BEGIN Stored rows

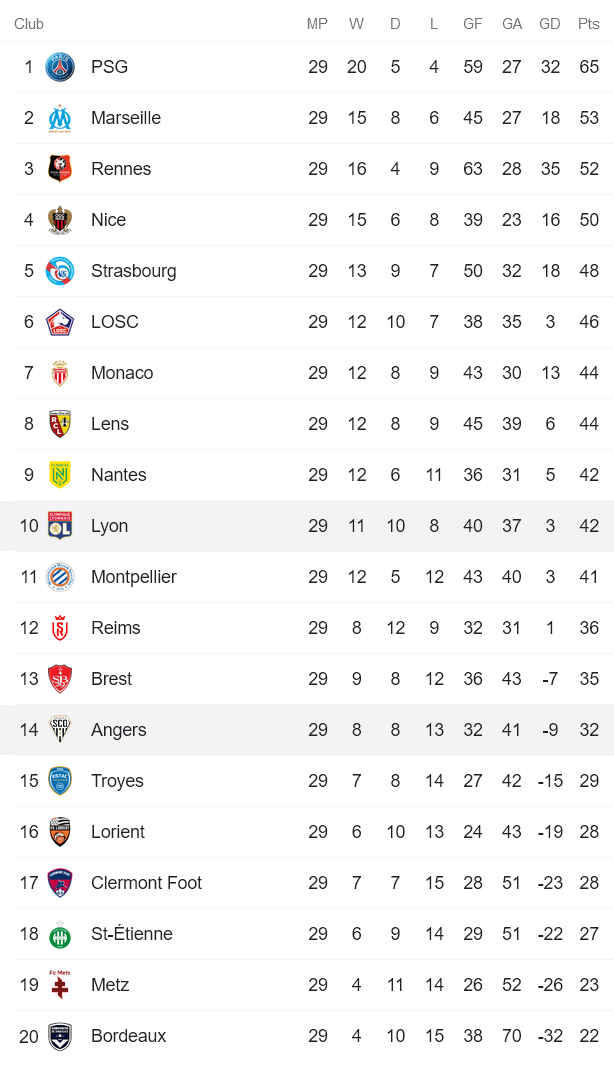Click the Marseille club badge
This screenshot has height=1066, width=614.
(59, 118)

END Stored rows
BEGIN Stored rows

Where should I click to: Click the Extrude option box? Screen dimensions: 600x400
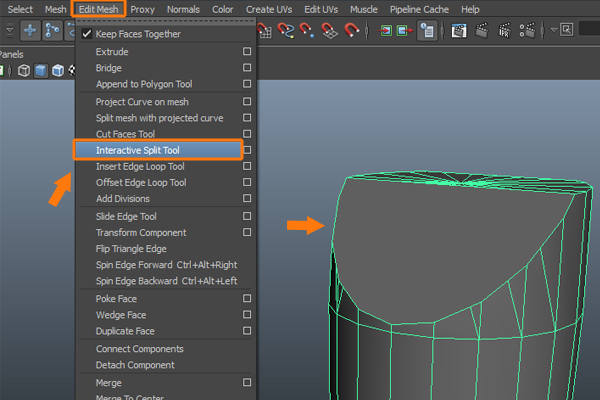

END Stored rows
BEGIN Stored rows

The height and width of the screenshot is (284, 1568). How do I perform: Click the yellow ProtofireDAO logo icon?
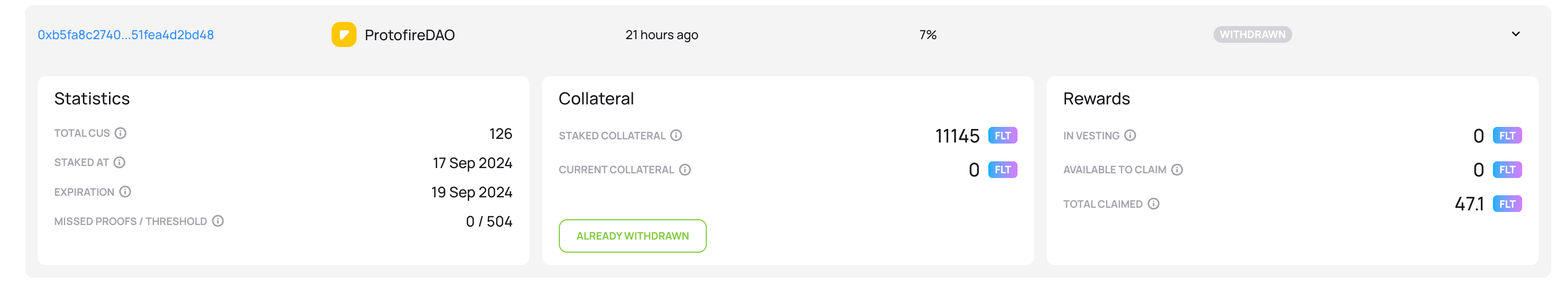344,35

END Stored rows

Which lines of the data above contain the string "height"? Show each of those lines in full, treating uppercase and lowercase as different.

Result of the exercise:
This screenshot has height=1066, width=614.
The height and width of the screenshot is (284, 1568). How do I perform: Click the yellow ProtofireDAO logo icon?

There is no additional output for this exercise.